In queste due frasi il dato biografico relativo alla nascita dei due presidenti, Cossiga e Napolitano, è presentato utilizzando per il primo il passato remoto e per il secondo il passato prossimo. Come mai? Se valesse la regola della maggiore distanza temporale dal momento in cui si parla, dovremmo aspettarci il contrario: «Francesco Cossiga è nato a Sassari nel 1928»; «Giorgio Napolitano nacque a Napoli nel 1925». Perché, invece, viene naturale indicare la nascita di Giorgio Napolitano con un passato prossimo e quella di Francesco Cossiga con un passato remoto?

Perché l’attuale presidente della Repubblica è, per sua e per nostra fortuna, ancora vivo, e la sua nascita è un evento psicologicamente più vicino a noi della nascita di Francesco Cossiga, ormai morto, e dunque più lontano da noi non sul piano cronologico ma su quello psicologico.

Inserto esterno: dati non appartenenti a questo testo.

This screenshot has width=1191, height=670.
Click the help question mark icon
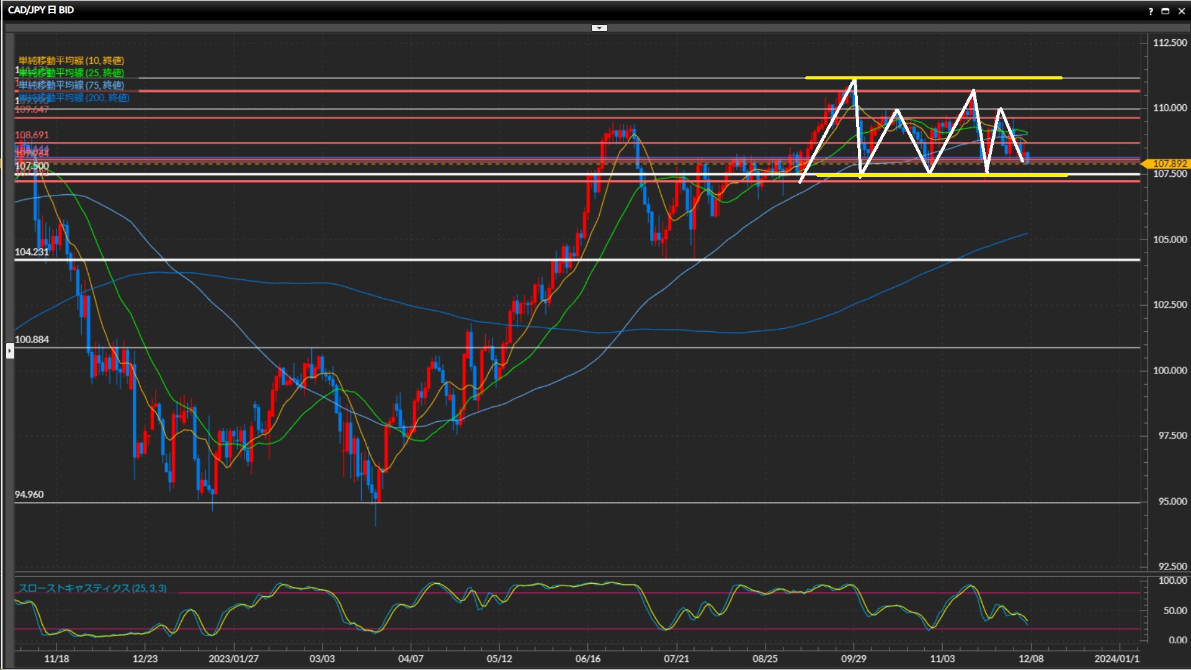coord(1151,11)
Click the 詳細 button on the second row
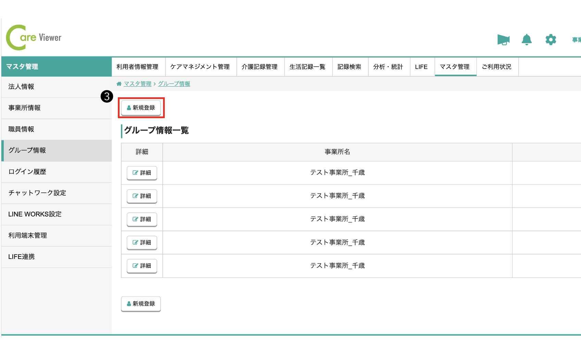Viewport: 581px width, 348px height. pos(141,196)
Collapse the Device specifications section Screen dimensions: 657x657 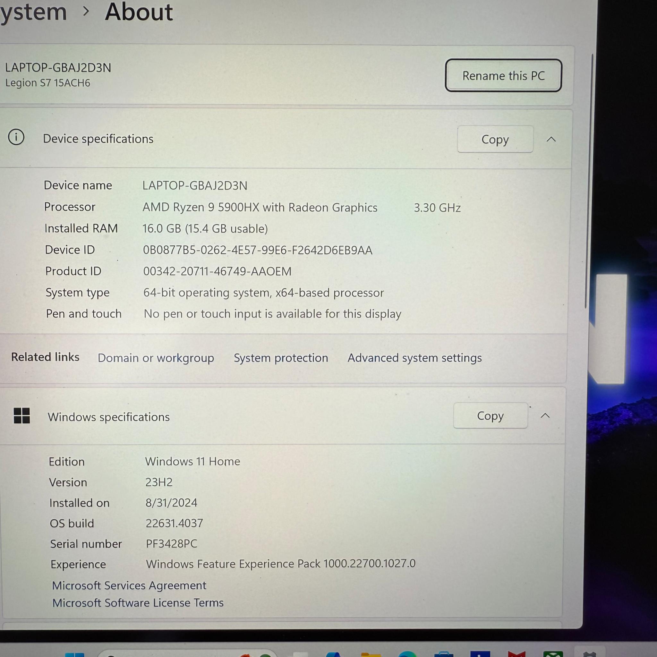551,139
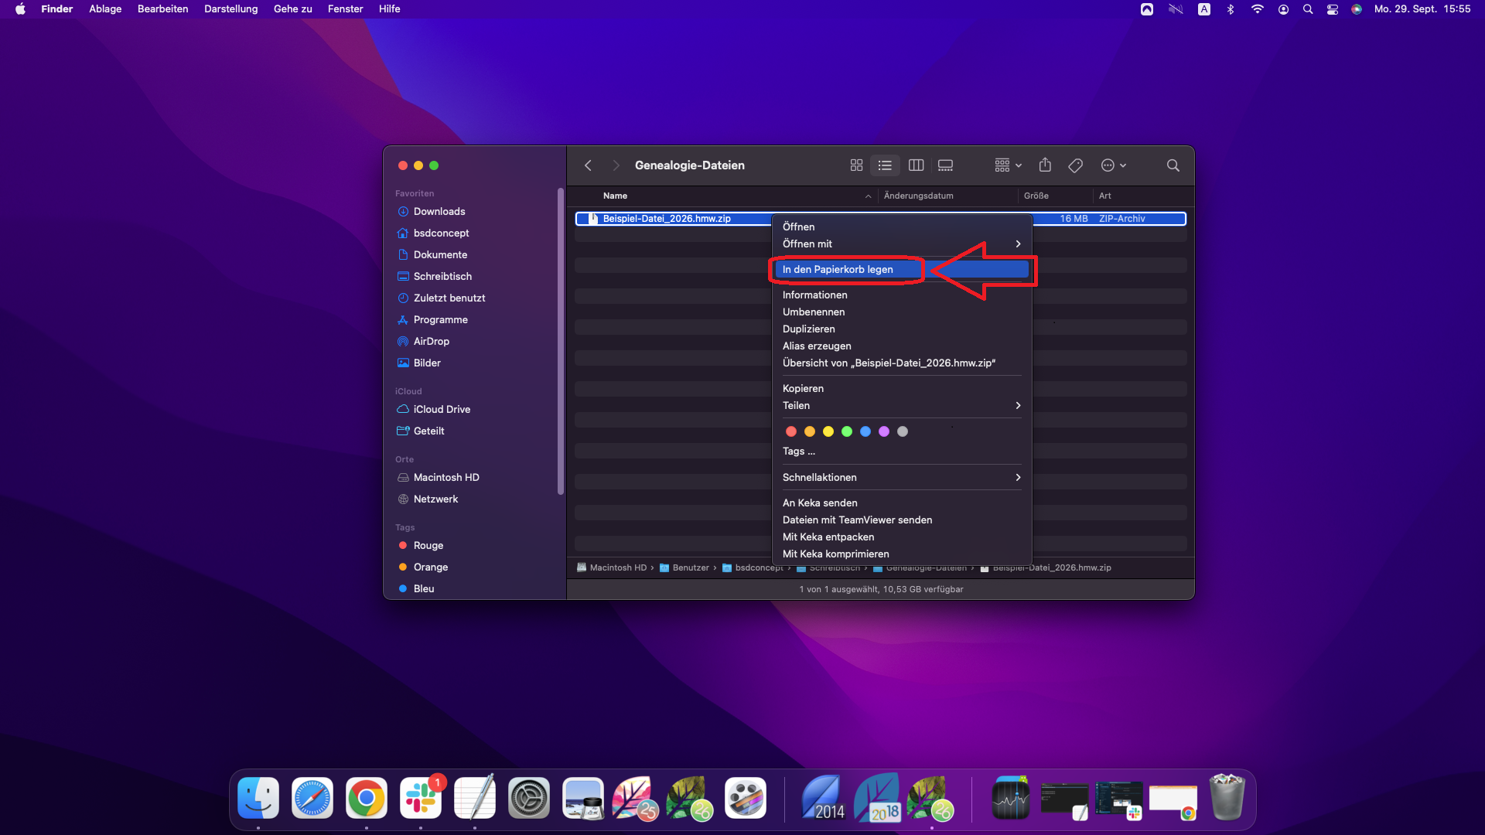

Questo quadro, già complicato di per sé, si complica ulteriormente se teniamo conto, come dobbiamo, di altri fattori di variazione. Nell’italiano contemporaneo, infatti, la scelta fra passato prossimo e passato remoto è determinata anche da differenze geografiche. Al Nord e in gran parte dell’Italia centrale le persone, anche cólte, tendono a non adoperare affatto il passato remoto, mentre nell’italiano parlato in alcune zone del Sud questo tempo resiste molto bene, e viene usato anche in circostanze in cui nella lingua comune non ce lo aspetteremmo. E se non saranno in molti a ricordare Nino Taranto che negli anni Quaranta del Novecento inanellava passati remoti in napoletano e in italiano interpretando la celebre macchietta di Ciccio Formaggio («Te ‘ncuntraje, te parlaje e m’innamorai di te...»), anche oggi, chiunque faccia una passeggiata per le strade di Napoli o di Bari, non avrà difficoltà a orecchiare passati remoti sparsi qua e là nelle conversazioni cittadine. Nell’Italia meridionale estrema, e in particolare in Sicilia, la scarsa presenza del passato prossimo nel dialetto si riverbera sull’italiano parlato dagli adulti. Andrea Camilleri evoca questa particolarità del siciliano presentandola nella lingua ingegnosamente colorita dell’agente Agatino Catarella, centralinista del Commissariato di Polizia di Vigata: «Dottori! Stamatina tilifonò gente che addimandava di lei pirsonalmente di pirsona! I nomi ce li scrissi in questo pizzino» (Andrea Camilleri, Un mese con Montalbano, 1998).

Contemporaneamente, in tutta la Sicilia (Vigata compresa. ..), il passato prossimo recupera posizioni su posizioni nell’italiano parlato dai giovani, influenzati dal modello di lingua adoperato in televisione, in cui, come ciascuno di noi sperimenta quotidianamente, l’uso del passato remoto è decisamente meno frequente.